親に「塾代240万円がもったいないから高卒で就職しろ」と言われました。大学に行くより高卒で働くほうが稼げますか? 将来的な収入に差は出るのでしょうか?

中高生の学習塾費の平均額は総額100万円超

文部科学省の「令和3年度子供の学習費調査」によると、学年別に見た学習塾費は図表1のとおりとなっています。中学校、高等学校の6年間、平均額で塾に通った場合の総額は、公立で約110万円、私立で約104万円となっており、私立校に行っている子の方が少ない傾向にあるようです。

これは、私立校のほうが学校での学びが広く深いことによって、塾に行く必要がない場合も多いのではないでしょうか。また、公立と私立の差は中学校第3学年が顕著であることから、中高一貫校への進学により、高校受験の必要がないからとも考えられます。

その代わりに、高校受験のない中高一貫校を始めとする私立中学校、高等学校に入るため、小学校時代にかかる塾代は私立が圧倒しています。

図表1

文部科学省 令和3年度子供の学習費調査 学年別補助学習費

塾代は40万円以上が最多

前記の塾代は、塾に行っていない家庭も含む平均額である点に注意しなければなりません。図表2は前記の調査の学習塾費の金額分布を表しているものですが、なんと塾代を支払っている家庭の中で中学校、高等学校については公立・私立ともに40万円以上が最多となっています。

反対に「0円」と回答している割合は、公立中学校で約30%、私立中学校で約46%40、公立高等学校では約67%、私立高等学校で約61%となっていることから、この結果が図表1の平均額を大きく下げているものと考えられます。

図表2

文部科学省 令和3年度子供の学習費調査 学習塾費の金額分布

つまり、中学校入学後から6年間塾に通う場合は年間40万円、6年間で240万円かかる可能性が高いということになります。

高卒と大卒の生涯賃金差

「240万円もの塾代がかかるなら、高卒で就職すれば塾代も不要だし、早くから収入が得られて一石二鳥」と思う人もいるかもしれません。しかし、高卒と大卒では生涯賃金に大きな差が出ることは知っていますか?

塾代に240万円使ったとしても、将来回収できる可能性が高いのです。図表3は2022年に行われた、学校を卒業してから60歳までフルタイムの正社員を続けた人の生涯賃金(退職金を除く)の調査結果です。

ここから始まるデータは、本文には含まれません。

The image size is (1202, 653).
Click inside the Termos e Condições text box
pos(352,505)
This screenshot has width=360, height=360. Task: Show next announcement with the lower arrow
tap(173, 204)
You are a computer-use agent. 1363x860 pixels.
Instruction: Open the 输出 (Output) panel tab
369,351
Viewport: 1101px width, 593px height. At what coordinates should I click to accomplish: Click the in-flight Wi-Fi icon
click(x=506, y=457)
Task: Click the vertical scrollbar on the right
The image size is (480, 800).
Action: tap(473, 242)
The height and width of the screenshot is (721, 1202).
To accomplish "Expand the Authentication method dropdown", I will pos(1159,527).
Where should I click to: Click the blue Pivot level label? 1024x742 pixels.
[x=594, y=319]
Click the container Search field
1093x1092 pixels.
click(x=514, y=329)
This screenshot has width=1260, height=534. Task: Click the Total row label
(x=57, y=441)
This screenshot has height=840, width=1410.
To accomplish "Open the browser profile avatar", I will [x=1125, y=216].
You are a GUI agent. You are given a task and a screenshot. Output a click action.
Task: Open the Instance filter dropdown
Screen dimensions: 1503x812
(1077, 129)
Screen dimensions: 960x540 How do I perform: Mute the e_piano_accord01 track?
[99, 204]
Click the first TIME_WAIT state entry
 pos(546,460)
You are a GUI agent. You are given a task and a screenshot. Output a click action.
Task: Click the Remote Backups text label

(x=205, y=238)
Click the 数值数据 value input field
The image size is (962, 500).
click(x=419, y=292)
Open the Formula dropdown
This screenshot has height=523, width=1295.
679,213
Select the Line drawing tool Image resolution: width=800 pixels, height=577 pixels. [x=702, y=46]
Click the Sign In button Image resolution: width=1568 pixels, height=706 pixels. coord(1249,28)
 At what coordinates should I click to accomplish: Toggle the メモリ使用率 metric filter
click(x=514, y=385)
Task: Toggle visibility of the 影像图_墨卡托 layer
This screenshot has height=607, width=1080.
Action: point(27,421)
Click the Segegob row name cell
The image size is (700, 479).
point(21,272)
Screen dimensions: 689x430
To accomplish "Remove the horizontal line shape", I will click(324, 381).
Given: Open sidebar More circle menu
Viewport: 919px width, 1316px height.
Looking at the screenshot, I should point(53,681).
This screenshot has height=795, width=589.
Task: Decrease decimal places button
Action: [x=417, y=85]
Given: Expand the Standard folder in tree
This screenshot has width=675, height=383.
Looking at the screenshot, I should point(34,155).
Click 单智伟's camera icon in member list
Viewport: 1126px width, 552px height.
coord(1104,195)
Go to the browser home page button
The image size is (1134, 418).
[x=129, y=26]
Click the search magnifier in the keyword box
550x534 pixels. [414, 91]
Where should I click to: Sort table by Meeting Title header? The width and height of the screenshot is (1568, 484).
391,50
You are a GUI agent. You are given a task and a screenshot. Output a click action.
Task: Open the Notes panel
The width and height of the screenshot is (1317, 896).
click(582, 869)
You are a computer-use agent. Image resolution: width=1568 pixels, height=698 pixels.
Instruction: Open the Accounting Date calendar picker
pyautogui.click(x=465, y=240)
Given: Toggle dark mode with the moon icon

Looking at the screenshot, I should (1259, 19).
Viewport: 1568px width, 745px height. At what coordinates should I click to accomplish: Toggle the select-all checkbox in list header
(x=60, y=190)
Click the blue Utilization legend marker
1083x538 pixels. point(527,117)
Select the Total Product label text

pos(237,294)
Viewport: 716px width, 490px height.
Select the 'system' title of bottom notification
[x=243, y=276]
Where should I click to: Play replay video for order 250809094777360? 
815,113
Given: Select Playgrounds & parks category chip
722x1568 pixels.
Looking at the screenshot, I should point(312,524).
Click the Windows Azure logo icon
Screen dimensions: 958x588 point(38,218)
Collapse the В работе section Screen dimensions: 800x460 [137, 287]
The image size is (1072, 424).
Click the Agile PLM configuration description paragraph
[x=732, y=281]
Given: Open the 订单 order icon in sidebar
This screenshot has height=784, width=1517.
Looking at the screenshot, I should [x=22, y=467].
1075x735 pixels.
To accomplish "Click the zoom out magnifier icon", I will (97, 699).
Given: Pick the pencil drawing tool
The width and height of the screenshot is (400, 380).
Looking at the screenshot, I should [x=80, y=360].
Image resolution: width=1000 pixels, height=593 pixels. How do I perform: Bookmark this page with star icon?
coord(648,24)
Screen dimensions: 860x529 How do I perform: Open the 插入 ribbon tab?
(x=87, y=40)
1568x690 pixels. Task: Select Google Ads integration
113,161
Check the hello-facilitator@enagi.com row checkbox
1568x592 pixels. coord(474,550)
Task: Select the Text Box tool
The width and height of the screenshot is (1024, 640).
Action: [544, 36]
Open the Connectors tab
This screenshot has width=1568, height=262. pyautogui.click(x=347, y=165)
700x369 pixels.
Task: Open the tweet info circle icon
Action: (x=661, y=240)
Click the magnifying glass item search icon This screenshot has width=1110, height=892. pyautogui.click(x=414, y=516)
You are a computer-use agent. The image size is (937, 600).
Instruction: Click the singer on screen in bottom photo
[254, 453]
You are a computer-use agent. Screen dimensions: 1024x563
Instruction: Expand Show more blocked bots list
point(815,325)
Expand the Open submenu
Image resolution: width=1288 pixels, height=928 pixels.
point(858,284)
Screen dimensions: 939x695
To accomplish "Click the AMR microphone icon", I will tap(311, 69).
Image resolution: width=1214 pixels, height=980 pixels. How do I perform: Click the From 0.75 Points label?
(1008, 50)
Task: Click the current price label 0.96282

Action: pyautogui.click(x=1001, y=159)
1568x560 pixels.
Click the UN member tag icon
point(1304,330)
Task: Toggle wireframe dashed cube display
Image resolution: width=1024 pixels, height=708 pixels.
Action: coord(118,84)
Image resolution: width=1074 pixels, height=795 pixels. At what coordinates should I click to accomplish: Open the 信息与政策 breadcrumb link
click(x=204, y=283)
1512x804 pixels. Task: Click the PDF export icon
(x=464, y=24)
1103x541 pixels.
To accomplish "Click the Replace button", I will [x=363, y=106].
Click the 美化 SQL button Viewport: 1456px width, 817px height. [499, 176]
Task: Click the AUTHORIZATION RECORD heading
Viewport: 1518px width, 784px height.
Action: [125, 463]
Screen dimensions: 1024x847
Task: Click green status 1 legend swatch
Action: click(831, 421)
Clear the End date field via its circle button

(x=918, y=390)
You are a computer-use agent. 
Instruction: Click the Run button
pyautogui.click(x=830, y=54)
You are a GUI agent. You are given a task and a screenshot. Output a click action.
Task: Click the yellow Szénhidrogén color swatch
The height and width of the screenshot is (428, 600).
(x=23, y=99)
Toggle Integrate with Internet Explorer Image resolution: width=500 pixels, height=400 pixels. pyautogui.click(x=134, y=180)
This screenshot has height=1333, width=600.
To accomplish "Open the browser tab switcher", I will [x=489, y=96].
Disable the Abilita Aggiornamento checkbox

男性の場合、大学・大学院卒の生涯年収が2億6190万円であるのに対して、高校卒では2億500万円となっており、その差額は5690万円にもなります。女性の場合は、大学・大学院卒が2億1240万円に対して高校卒が1億4960万円で差額は6280万円となり、男性よりも顕著な差が出ています。

社会を生き抜いていくために学歴がすべてではないことは大前提ですが、それでも日本はまだまだ学歴社会の考え方が根強いです。偏差値の高い有名大学卒であれば、この傾向はさらに強くなるでしょう。

図表3

独立行政法人労働政策研究・研修機構ユースフル労働統計2022 21生涯賃金など生涯に関する指標

まとめ

高卒と大卒の生涯賃金差は約6000万円です。6年間の学習塾費240万円と比べてどうでしょうか?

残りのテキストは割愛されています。